Work instructions
1: Decide whether each statement agrees with the Obamacare excerpt. Answer yes or no for each, quoting the deciding words of the text. (a) The survey interviewed 7,873 Americans who were at least 19 years old. (b) Politifact labeled the promise about keeping your current health plan 2012's "Lie of the Year." (c) The reported results focus on 6,121 of the adults interviewed.
2: List every promise that the Obamacare excerpt says proponents made.

It’s been more than 13 years since the Patient Protection and Affordable Care Act, better known to most Americans as Obamacare, was signed into law by then-President Barack Obama.
It was marketed as a panacea for the American health care system. Proponents promised lower costs, better coverage and, of course, the opportunity — later labeled 2013’s “Lie of the Year” by left-leaning Politifact — to keep your current health plan if you liked it.
The reality has turned out a little different, as a new survey by the Commonwealth Fund foundation has demonstrated.
The foundation engaged research company SSRS (formerly Social Science Research Solutions) to interview 7,873 Americans who were at least 19 years old, asking questions about health care, prescription drugs, insurance coverage, and so forth.
(It should be noted that the reported results “focuses on” only 6,121 of those adults and implies that it largely ignored respondents age 65 or older, apparently in an attempt to represent “working age” Americans rather than the population as a whole.)

Extracted records
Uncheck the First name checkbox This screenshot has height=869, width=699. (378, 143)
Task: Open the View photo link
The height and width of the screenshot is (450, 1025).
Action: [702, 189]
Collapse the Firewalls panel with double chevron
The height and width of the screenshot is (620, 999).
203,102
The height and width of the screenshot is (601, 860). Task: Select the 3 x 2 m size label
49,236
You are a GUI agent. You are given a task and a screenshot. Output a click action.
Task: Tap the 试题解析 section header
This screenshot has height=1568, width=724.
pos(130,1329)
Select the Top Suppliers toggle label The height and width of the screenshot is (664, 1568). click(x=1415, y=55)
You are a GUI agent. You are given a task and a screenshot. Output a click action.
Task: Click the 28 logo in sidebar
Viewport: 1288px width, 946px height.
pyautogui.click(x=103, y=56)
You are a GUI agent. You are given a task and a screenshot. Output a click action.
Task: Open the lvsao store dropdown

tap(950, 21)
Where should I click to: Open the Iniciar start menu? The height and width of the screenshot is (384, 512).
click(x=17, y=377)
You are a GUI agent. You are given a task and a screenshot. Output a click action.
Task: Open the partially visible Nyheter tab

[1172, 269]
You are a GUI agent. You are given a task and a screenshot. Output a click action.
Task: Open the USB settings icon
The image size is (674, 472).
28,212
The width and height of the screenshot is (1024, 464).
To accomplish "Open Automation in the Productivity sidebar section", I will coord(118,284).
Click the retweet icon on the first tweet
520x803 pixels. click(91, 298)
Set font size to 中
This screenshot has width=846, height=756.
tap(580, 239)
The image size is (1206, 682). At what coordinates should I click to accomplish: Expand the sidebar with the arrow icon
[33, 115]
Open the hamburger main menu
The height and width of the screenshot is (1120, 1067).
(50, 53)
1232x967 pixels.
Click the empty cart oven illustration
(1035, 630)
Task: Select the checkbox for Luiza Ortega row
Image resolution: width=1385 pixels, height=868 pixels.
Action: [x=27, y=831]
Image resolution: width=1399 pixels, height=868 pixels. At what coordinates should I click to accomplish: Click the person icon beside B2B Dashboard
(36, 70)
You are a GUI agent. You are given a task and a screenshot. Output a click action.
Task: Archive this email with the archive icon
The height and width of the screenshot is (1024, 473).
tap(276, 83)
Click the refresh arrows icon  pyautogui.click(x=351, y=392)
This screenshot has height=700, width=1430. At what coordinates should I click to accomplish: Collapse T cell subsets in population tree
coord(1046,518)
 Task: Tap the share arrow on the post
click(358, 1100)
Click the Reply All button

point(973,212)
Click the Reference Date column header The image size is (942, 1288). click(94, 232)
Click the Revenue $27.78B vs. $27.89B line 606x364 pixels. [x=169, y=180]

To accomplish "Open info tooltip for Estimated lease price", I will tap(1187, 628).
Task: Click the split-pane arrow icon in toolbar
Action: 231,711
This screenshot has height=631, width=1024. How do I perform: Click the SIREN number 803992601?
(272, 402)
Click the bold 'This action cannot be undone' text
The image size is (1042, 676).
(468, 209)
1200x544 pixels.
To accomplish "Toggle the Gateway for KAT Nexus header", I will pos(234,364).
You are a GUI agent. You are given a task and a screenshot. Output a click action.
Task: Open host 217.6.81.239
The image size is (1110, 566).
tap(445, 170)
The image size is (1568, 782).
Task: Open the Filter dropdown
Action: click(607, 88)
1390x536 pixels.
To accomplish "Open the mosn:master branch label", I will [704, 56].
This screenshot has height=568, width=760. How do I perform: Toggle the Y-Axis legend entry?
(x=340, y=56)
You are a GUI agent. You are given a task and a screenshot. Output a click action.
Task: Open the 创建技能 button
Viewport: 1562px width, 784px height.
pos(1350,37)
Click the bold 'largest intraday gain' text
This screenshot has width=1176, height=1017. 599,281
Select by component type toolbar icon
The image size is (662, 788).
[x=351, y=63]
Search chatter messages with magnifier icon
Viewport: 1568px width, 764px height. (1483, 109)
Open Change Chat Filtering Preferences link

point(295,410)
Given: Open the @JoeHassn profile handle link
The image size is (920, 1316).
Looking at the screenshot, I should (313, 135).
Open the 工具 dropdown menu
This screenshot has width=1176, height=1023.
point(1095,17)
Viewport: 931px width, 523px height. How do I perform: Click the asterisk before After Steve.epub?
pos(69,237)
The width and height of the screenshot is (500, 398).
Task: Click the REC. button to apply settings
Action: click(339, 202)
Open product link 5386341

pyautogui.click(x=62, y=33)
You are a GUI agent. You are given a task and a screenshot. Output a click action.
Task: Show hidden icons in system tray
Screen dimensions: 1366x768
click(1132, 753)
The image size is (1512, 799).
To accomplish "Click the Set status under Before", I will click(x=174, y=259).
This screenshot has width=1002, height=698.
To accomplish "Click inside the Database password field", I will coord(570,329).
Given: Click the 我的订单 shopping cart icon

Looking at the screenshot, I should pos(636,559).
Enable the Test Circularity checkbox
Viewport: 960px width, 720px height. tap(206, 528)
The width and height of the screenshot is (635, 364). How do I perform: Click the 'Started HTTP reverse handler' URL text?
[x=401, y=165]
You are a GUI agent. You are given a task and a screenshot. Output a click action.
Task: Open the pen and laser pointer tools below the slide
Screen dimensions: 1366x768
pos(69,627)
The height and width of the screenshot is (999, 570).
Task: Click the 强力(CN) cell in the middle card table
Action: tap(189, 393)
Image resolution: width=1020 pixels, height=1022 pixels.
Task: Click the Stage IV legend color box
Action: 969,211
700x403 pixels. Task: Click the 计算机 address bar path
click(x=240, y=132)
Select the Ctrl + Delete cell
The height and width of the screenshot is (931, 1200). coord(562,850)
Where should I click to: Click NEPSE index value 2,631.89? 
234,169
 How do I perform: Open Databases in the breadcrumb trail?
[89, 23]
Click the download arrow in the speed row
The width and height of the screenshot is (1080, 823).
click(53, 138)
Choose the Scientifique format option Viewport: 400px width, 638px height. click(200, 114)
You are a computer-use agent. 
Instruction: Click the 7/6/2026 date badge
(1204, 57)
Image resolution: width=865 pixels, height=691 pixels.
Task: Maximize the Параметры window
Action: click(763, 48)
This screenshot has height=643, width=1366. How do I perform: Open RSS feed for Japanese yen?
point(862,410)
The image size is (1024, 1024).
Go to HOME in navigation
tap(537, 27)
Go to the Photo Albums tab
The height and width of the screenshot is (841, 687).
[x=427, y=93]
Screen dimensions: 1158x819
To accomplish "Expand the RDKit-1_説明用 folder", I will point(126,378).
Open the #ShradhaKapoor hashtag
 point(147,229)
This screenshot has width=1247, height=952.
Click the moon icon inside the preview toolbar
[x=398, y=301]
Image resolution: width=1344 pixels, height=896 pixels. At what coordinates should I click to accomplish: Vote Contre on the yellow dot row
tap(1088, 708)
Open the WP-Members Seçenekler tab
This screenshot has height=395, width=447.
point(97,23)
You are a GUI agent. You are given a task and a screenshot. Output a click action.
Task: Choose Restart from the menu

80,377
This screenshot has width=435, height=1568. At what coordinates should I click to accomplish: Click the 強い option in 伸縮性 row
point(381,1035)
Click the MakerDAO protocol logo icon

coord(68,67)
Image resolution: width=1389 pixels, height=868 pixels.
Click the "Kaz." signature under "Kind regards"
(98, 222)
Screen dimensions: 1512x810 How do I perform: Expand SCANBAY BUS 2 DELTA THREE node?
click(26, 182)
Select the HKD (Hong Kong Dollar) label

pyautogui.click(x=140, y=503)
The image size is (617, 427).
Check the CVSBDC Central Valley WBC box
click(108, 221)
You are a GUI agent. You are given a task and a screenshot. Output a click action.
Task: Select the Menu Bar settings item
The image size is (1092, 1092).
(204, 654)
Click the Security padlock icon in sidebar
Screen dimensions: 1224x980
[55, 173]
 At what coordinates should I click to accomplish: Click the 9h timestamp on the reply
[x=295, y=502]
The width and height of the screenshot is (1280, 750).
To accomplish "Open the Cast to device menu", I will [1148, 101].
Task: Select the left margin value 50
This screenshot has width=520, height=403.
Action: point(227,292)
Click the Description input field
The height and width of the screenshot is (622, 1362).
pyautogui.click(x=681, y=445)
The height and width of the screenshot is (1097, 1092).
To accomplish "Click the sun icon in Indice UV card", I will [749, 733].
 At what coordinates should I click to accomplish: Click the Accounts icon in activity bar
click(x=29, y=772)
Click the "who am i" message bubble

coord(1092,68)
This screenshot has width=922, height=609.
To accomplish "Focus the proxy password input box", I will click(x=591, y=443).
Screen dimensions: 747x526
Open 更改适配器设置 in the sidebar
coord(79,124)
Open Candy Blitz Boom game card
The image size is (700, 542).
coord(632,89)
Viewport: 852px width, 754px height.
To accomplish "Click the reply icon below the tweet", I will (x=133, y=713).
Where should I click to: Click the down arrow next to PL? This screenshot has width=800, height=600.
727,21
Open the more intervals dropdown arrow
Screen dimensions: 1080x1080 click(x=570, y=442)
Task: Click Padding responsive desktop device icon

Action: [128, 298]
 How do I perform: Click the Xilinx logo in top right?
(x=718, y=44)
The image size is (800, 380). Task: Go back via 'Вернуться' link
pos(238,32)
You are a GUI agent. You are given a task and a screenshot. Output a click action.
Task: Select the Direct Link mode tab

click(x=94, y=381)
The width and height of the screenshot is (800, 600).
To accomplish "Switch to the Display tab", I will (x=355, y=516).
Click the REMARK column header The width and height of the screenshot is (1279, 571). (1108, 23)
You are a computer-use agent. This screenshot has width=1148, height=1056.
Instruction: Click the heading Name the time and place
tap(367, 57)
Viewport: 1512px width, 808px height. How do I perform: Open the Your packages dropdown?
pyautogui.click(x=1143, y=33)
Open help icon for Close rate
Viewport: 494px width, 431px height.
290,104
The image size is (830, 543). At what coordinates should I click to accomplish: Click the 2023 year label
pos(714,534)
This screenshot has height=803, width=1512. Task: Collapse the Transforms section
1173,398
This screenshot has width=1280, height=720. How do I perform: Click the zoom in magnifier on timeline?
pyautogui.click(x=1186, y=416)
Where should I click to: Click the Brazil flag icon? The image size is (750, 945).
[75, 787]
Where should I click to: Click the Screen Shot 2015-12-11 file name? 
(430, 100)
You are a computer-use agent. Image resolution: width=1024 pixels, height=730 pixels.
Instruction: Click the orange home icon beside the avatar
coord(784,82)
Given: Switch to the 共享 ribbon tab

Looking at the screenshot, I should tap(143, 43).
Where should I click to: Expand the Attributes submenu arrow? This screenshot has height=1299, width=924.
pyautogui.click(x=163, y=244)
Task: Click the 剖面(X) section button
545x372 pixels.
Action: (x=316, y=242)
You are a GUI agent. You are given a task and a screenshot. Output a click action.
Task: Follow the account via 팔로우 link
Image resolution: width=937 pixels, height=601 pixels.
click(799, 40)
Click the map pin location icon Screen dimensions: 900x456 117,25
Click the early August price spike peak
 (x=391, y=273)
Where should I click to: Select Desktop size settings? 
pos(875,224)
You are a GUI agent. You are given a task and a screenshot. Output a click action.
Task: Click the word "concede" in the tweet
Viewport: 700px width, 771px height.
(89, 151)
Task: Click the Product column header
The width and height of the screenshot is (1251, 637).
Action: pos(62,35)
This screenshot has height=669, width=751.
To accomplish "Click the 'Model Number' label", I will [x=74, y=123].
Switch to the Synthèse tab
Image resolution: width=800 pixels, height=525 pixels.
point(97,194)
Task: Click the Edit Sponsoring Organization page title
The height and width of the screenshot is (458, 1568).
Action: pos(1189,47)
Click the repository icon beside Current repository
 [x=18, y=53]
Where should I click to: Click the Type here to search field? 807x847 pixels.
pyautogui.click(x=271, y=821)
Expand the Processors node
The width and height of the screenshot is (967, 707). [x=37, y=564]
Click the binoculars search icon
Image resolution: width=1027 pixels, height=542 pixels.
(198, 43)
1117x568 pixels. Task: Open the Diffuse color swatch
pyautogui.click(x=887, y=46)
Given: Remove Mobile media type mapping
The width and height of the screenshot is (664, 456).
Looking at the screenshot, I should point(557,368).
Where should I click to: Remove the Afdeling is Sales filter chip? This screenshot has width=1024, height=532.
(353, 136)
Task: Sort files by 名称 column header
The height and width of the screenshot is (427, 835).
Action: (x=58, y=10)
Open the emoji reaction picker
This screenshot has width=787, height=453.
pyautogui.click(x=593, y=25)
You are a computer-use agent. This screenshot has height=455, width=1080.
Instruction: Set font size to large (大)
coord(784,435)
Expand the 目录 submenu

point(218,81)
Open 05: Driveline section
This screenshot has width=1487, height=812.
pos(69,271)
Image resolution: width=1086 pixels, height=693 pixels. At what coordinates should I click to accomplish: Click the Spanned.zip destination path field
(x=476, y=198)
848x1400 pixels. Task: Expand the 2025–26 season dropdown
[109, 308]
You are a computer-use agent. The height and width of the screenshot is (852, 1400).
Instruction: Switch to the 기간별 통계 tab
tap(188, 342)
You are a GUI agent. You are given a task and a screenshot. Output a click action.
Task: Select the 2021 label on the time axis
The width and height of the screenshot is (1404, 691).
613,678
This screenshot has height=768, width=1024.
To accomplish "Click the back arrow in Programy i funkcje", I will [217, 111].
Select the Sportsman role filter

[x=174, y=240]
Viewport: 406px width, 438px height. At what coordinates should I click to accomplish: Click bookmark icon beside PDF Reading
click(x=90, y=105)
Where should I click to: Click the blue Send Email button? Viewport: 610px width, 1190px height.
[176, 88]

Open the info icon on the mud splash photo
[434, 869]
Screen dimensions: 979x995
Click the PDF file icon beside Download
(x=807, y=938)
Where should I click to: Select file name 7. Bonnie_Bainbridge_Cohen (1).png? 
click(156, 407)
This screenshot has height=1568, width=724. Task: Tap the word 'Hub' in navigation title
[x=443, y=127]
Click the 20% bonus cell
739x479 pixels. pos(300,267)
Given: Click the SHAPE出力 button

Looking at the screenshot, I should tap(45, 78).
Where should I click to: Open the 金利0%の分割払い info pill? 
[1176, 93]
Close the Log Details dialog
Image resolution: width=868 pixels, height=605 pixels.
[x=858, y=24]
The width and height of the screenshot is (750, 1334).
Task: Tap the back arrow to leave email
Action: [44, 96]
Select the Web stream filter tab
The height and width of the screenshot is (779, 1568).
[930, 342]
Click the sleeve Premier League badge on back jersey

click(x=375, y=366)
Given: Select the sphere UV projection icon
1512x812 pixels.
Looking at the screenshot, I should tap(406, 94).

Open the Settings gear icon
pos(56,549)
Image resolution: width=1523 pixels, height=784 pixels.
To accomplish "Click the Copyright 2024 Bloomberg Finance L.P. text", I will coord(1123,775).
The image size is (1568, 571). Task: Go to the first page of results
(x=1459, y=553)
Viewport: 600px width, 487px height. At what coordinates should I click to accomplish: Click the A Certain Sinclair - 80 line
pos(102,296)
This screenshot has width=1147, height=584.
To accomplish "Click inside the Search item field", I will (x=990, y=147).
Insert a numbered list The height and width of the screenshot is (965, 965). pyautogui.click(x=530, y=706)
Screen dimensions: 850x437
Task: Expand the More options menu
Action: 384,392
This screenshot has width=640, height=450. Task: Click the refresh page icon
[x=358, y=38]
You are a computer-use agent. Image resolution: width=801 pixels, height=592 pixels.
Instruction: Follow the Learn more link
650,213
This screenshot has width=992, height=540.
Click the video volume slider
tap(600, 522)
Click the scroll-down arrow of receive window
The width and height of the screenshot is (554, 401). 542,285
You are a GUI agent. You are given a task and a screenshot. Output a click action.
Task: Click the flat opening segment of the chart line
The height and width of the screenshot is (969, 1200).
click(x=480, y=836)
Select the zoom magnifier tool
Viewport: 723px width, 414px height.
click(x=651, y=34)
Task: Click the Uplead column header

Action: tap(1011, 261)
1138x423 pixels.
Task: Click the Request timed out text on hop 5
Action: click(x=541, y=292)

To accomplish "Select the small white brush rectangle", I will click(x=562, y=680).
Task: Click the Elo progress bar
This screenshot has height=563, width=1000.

Solved tasks
1:
(a) Yes: "interview 7,873 Americans who were at least 19 years old"
(b) No: "later labeled 2013’s “Lie of the Year” by left-leaning Politifact"
(c) Yes: "the reported results “focuses on” only 6,121 of those adults"

2:
- lower costs
- better coverage
- the opportunity to keep your current health plan if you liked it